_WHAT TO PRODUCE_
Repeat exactly, and only, the lines of the entries below from the one with "You are a computer-use agent. Screen" through the one with "Task: Delete the", both ends included.
*** Begin section ***
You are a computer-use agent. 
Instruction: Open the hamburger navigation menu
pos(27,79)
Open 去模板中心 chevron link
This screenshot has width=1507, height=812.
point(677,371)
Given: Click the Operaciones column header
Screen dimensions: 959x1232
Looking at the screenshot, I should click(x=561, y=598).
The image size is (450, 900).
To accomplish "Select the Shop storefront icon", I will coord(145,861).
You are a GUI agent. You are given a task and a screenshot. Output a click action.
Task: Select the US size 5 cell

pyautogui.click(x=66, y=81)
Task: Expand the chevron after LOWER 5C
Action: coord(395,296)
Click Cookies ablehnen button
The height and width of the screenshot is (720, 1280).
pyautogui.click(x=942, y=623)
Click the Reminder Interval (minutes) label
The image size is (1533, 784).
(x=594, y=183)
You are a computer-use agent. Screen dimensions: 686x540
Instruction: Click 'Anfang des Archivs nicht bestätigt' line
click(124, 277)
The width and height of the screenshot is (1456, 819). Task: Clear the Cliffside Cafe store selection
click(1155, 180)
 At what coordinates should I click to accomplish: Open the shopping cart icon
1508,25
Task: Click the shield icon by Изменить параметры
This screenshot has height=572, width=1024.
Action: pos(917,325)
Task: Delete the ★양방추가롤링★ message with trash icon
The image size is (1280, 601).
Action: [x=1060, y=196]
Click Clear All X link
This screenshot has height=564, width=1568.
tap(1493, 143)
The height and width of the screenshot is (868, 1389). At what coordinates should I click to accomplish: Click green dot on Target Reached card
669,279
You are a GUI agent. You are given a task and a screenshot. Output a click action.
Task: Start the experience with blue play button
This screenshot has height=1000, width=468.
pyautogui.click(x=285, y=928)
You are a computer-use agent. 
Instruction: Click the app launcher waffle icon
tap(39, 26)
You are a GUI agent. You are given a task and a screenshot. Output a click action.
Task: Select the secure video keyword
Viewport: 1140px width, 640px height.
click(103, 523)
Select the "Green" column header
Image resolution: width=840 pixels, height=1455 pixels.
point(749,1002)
*** End section ***
_ANSWER AREA_
You are a computer-use agent. Screen dimensions: 686x540
Instruction: Click 'Anfang des Archivs nicht bestätigt' line
click(124, 277)
The width and height of the screenshot is (1456, 819). Task: Clear the Cliffside Cafe store selection
click(1155, 180)
 At what coordinates should I click to accomplish: Open the shopping cart icon
1508,25
Task: Click the shield icon by Изменить параметры
This screenshot has height=572, width=1024.
Action: pos(917,325)
Task: Delete the ★양방추가롤링★ message with trash icon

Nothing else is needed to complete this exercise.